Index » General » ref is unsafe (page 6)

January 04, 2013
On Wednesday, 2 January 2013 at 23:33:16 UTC, Thiez wrote:
> On Wednesday, 2 January 2013 at 22:53:04 UTC, Jonathan M Davis wrote:
>> Then we're going to have to disagree, and I believe that Walter and Andrei are
>> completely with me on this one. If all of the constructs that you use are
>> @safe, then it should be _guaranteed_ that your program is memory-safe. That's
>> what @safe is for. Yes, it can be gotten around if the programmer marks
>> @system code as @trusted when it's not really memory-safe, but that's the
>> programmer's problem. @safe is not doing it's job and is completely pointless
>> if it has any holes in it beyond programmers mislabeling functions as @trusted.
>> - Jonathan M Davis
>
> Perhaps it is worth looking at Rust for this problem?

You can also look at how Algol solved this over 40 years ago: Insert a runtime check that the escaping reference does not point to the current stack frame which is about to be destroyed. The check should be very cheap at runtime but it can be deactivated in a release build for efficiency just like it is done for array indexing.

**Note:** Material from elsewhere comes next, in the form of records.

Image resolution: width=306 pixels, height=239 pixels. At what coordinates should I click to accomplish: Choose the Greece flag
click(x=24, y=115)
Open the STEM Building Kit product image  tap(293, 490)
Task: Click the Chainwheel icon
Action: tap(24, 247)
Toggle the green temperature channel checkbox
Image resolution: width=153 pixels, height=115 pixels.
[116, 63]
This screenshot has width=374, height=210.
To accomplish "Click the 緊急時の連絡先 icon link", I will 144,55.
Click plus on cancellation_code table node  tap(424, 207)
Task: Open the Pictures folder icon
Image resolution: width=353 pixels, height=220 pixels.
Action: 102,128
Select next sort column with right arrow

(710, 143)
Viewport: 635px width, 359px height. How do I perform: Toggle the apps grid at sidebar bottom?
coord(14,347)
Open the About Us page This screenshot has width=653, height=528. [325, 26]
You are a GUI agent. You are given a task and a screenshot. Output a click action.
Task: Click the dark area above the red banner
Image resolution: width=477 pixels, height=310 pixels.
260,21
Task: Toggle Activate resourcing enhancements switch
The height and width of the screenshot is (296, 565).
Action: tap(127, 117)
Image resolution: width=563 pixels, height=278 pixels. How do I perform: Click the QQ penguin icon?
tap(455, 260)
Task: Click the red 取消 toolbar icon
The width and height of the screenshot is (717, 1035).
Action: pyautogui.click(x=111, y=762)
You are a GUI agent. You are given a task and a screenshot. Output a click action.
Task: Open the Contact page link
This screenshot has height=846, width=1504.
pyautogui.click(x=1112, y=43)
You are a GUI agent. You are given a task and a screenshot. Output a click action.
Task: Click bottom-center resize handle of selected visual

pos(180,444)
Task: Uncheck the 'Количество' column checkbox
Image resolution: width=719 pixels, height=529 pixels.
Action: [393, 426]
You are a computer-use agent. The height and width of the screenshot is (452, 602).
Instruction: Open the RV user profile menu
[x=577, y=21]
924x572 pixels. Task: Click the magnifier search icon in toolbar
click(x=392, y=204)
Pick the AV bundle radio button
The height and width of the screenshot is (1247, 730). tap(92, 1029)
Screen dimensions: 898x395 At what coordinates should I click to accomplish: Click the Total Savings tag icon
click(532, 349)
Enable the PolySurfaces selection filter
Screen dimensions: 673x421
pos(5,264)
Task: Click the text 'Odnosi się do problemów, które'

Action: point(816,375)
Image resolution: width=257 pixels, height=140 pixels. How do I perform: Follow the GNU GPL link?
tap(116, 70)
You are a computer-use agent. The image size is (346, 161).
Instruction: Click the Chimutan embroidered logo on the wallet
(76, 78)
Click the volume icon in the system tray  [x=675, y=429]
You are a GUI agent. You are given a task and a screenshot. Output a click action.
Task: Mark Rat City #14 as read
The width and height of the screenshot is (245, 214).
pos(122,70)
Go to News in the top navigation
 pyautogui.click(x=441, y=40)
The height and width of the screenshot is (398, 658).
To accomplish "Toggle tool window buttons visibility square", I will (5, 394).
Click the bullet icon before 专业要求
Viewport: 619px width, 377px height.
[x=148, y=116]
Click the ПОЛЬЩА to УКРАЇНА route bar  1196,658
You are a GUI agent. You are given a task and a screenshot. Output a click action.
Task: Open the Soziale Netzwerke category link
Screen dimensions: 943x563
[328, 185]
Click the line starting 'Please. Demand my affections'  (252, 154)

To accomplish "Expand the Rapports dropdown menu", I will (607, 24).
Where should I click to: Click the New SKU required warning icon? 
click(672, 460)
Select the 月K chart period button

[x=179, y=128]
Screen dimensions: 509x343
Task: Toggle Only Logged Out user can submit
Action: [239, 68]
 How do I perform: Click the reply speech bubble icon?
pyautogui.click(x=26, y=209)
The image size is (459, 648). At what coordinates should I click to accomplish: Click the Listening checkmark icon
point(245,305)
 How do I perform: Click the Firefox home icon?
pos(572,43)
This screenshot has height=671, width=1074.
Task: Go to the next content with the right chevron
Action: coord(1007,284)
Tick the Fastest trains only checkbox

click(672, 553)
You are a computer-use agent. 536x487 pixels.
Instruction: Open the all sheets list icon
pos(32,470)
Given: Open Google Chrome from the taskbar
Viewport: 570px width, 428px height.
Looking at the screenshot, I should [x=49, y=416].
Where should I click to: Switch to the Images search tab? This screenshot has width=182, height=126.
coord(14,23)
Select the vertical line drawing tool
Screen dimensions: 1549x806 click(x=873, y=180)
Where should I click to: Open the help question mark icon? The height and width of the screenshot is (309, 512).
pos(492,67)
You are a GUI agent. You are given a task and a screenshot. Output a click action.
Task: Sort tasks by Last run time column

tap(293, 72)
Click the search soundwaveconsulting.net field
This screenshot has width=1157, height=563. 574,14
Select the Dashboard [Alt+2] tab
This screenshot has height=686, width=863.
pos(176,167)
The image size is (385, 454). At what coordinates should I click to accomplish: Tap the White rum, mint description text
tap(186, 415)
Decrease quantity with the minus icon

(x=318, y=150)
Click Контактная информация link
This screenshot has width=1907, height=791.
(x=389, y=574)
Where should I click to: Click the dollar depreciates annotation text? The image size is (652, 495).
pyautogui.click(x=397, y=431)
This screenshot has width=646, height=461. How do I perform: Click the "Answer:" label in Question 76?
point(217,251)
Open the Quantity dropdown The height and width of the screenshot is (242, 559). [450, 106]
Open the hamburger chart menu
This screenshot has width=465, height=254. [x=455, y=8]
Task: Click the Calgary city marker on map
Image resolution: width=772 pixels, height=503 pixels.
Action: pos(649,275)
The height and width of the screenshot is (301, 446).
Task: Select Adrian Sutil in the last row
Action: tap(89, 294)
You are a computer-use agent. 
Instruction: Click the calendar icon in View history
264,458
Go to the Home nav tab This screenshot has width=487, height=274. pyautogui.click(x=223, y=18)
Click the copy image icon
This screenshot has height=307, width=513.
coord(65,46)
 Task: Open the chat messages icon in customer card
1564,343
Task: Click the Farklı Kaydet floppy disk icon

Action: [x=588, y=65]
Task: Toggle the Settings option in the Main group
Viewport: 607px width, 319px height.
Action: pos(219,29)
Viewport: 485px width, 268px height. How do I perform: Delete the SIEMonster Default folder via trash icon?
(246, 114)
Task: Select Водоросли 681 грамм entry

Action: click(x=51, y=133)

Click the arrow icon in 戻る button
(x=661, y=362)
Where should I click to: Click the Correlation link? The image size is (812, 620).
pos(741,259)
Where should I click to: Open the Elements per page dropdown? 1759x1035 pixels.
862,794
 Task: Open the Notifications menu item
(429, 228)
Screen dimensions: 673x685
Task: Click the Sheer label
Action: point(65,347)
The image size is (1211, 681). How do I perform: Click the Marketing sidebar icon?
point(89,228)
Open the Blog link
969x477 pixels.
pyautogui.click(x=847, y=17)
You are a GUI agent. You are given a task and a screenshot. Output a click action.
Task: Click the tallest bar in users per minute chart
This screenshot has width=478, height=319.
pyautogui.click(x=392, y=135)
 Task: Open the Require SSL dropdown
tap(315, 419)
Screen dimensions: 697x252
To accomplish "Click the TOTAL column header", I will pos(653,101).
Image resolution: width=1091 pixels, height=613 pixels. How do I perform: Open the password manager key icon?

FYI Nimrod has the same problem and it's planned to prevent these cases statically with a type based alias analysis; however at least the first versions will still keep the dynamic check as these kind of static analyses cry for correctness proofs IMO.
January 04, 2013
On Friday, 4 January 2013 at 00:46:33 UTC, Araq wrote:
> On Wednesday, 2 January 2013 at 23:33:16 UTC, Thiez wrote:
>> On Wednesday, 2 January 2013 at 22:53:04 UTC, Jonathan M Davis wrote:
>>> Then we're going to have to disagree, and I believe that Walter and Andrei are
>>> completely with me on this one. If all of the constructs that you use are
>>> @safe, then it should be _guaranteed_ that your program is memory-safe. That's
>>> what @safe is for. Yes, it can be gotten around if the programmer marks
>>> @system code as @trusted when it's not really memory-safe, but that's the
>>> programmer's problem. @safe is not doing it's job and is completely pointless
>>> if it has any holes in it beyond programmers mislabeling functions as @trusted.
>>> - Jonathan M Davis
>>
>> Perhaps it is worth looking at Rust for this problem?
>
> You can also look at how Algol solved this over 40 years ago: Insert a runtime check that the escaping reference does not point to the current stack frame which is about to be destroyed. The check should be very cheap at runtime but it can be deactivated in a release build for efficiency just like it is done for array indexing.
>
> FYI Nimrod has the same problem and it's planned to prevent these cases statically with a type based alias analysis; however at least the first versions will still keep the dynamic check as these kind of static analyses cry for correctness proofs IMO.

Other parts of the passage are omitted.